It's a rare opportunity for the Brown's Creek Watershed District: 28 acres of woods, ponds and wetlands for sale in Stillwater.
The Brown's Creek folks want to buy the state-held land, north of Long Lake, for $10,000.
That's considerably less than the minimum bid of $177,950 set by the Department of Natural Resources (DNR), but Craig Leiser said the watershed district sees a public benefit to the land.
"Nobody has a significant interest to develop it as a park, but we see it as a nature study area," he said last week.
Leiser, who is the watershed district's president, said a new state law allows a government agency to sell land to another public body at a price lower than the appraised value. The district will make a bid on the land, known in the Stillwater area as Jackson Wildlife Management Area, before the Oct. 21 public auction, he said.

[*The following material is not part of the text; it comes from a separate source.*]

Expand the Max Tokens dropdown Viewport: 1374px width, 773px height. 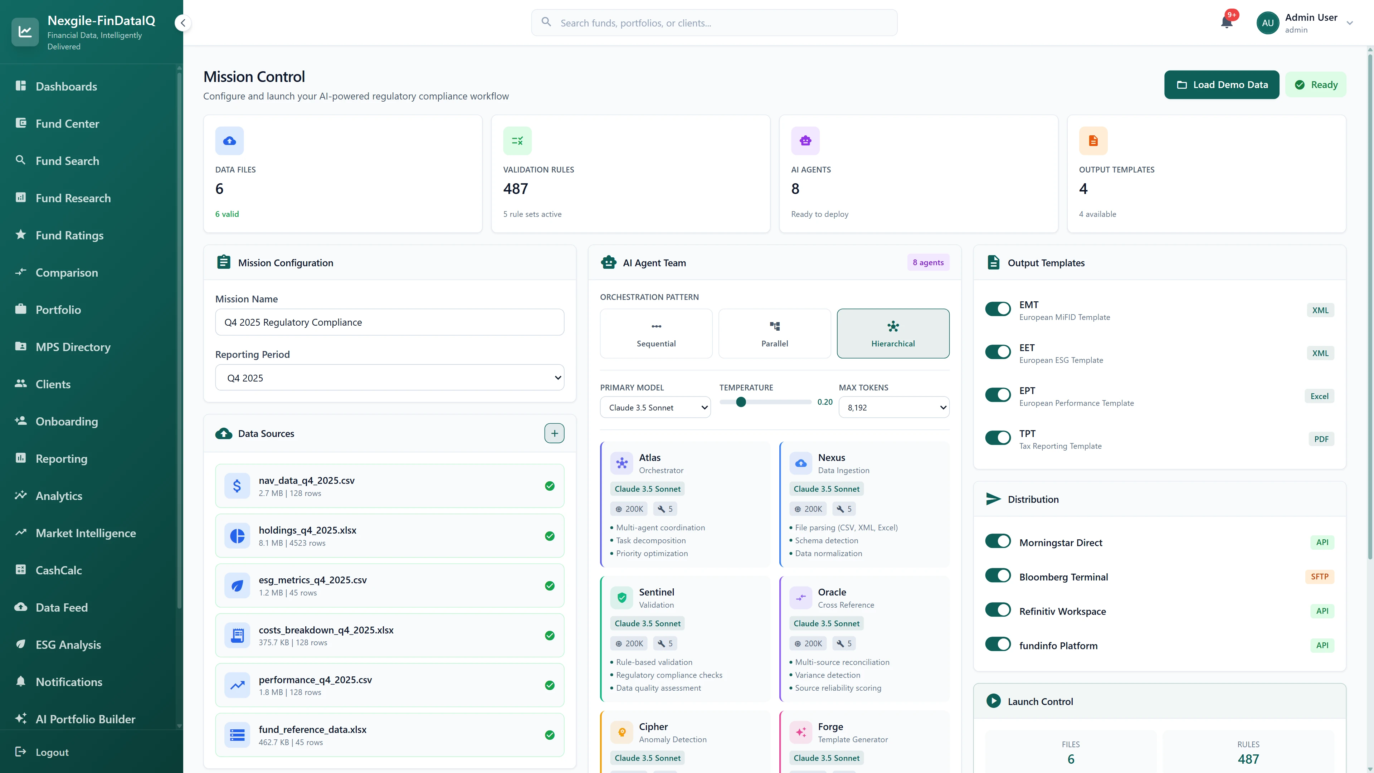point(893,408)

The parcel is just south of County Road 12, known in Stillwater as Myrtle Avenue, and about a mile east of County Road 15, also known as Manning Road. It's on the south reach of Brown's Creek, a sparkling trout stream that tumbles through the bluffs on Stillwater's north side to the St. Croix River.
Neither the city of Stillwater nor Washington County has any interest in the parcel, Leiser said, because it's unsuitable for a public park and isn't close enough to county trails.
The watershed district, however, sees the land as a critical link to Brown's Creek. The ponds and wetlands "purify" water that feeds into the creek from the Long Lake area, Leiser said.